Ever find yourself having one of those weeks that are just to long, so you try to find the beauty in it because there is. Well I had one of those weeks. But I want to first say how grace was there the entire time and it took a moment for me to unwind and let God fill me up. The week started with a stomach bug, my child with a fever, my oldest son wanting more of my attention, there was work, the house, wife duties and so much more. As the week went by I ended in urgent care thinking I broke my thumb! Thank God it was just sprained. I was burnt out. I had been praying to the Lord of how exhausted I felt. I asked for his grace over and over. I sat there thinking this week could be worse in all truth. So humbleness kicked in.
In that quite moment to my heart came of a blog I started but never did much with it, I only had posted twice. I have always wanted to blog but just did not know the route to go with it. I still have the blog as you can see, but with a different name. As I was sitting there thinking Lord I have no time for this, I just finish saying how burnout I am how could I possibly have time for this what do I even call it. Sitting in front of the screen the Lord gave me this sweet title called Purposely Loved by his Grace. I wrote it down and exited the screen. I needed to come back to this I needed to soak this in. As I was meditating on this the whole week all I wanted was God’s rest. And by the end of the week when I am thinking please no more I need to rest he laid on my heart something that requires time. So I was then deep in my thoughts and I kept thinking of this title and my time. And grace hits me. My whole week lead me to a grace moment. Months in and especially this week was leading to this moment. I have to back track that it has been months I have been writing a lot. I have been writing prayers and my thoughts in paper. There has been healing through writing to my Savior. Something about writing has brought me to many graceful moments. And the interesting part of it all is that I always made time for writing and now God will use it not for my own healing but for others. His purpose. I feel so blessed that I have been praying to God about bringing his purpose to my life and though this blog may not be my whole entire purpose but its a part of it. Because I am sharing this with you now. I pray you are lifted as I share stories and encouragement. I pray that you may grow and see how you are purposely loved by his grace.
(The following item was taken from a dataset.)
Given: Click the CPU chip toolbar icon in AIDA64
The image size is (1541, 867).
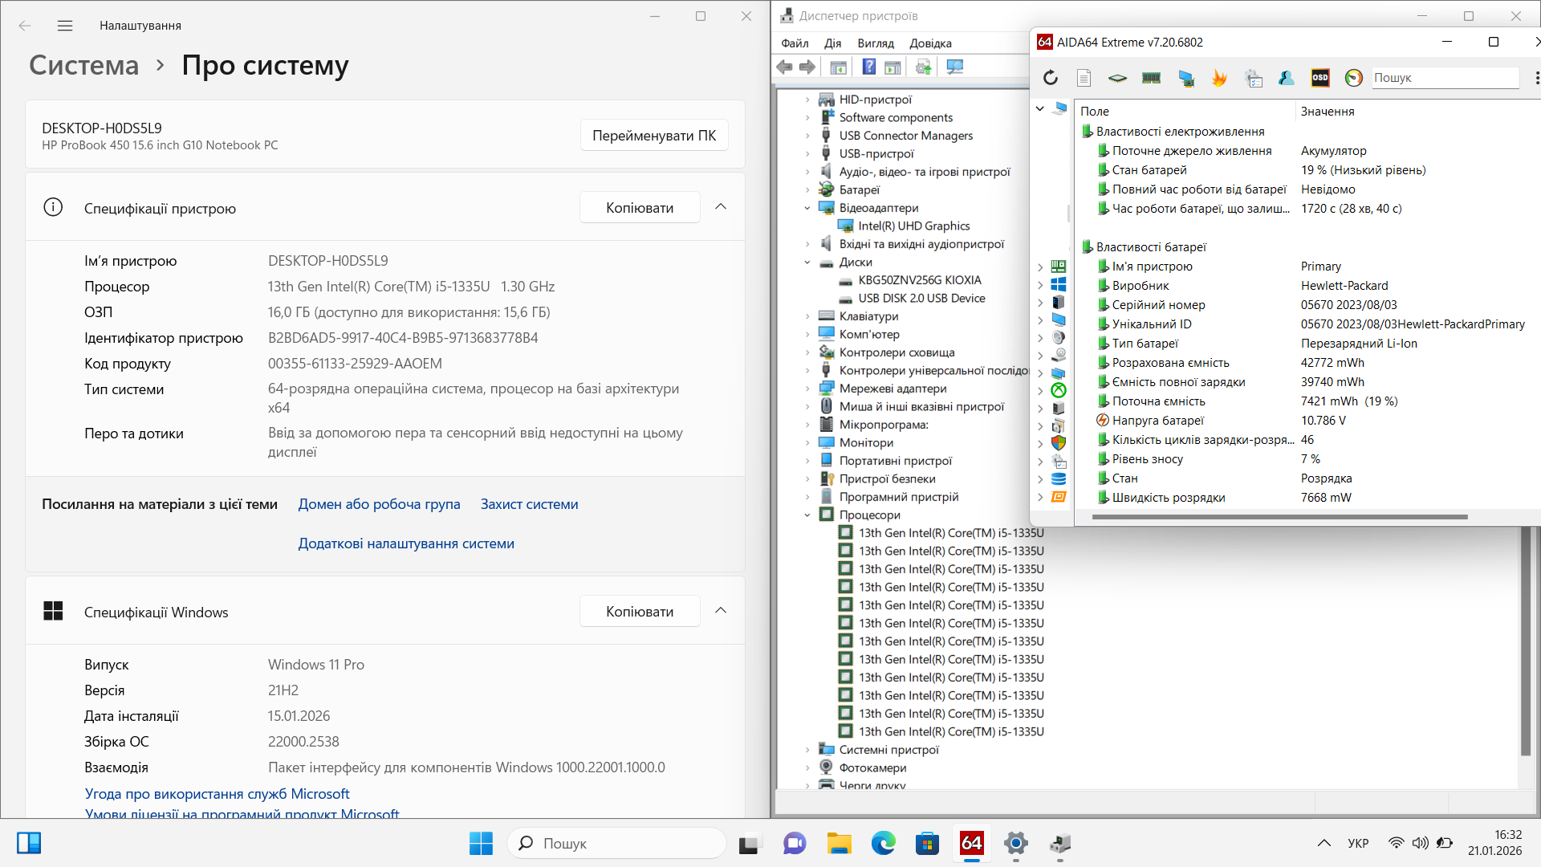Looking at the screenshot, I should click(x=1117, y=78).
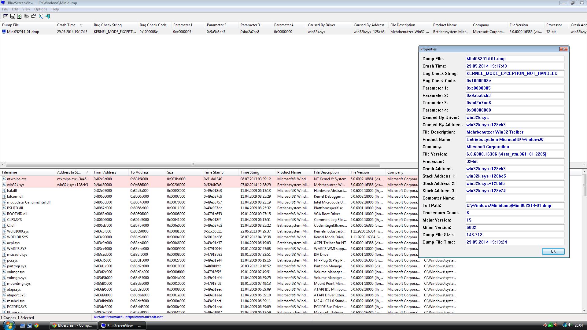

“For it is by grace you have been saved, through faith—and this is not from yourselves, it is the gift of God”- Ephesians 2:8-9
“My grace is sufficient for you, for my power is made perfect in weakness.” Therefore I will boast all the more gladly about my weaknesses, so that Christ’s power may rest on me”- 2 Corinthians 12:9
Grace has been in my existence even before I was born. Without knowing it my heart was in search for it. I did not know that the second chance to life was my Saviors Cross this whole entire time. I just recently learned that even before man’s existence God knew he would gift us with Grace! Now that my friend is complete total love. Knowing that we would sin yet we would still be favored by our creator. How many of us would give up someone or something we love and give continues chances to someone that may potentially not love us back. At first I was confused what was this whole Grace thing about. How do I get it? Do I pay for it do I get it by attending a church? So what is Grace? Grace is another chance, forgiveness, rest, strength, no shame, no guilt, God giving up his lovely son to us, eternity with God and endlessly knocking at your heart this is Grace. For we are sinners and have many weakness this is where Grace falls into place. But again how do we get it? The scriptures tells me that If I am saved, meaning total confession to our Jesus with faith we are covered by his grace. I love that we have grace because it is a promise that we do not have to face anything alone. Grace does not mean that we would not go through difficult times or have weakness but that we have God there with us at all times. This brings me so much comfort. I pray this brings you comfort as well. No matter your past, your mistakes the cross is your second chance. He will make it right and better. Grace will be there.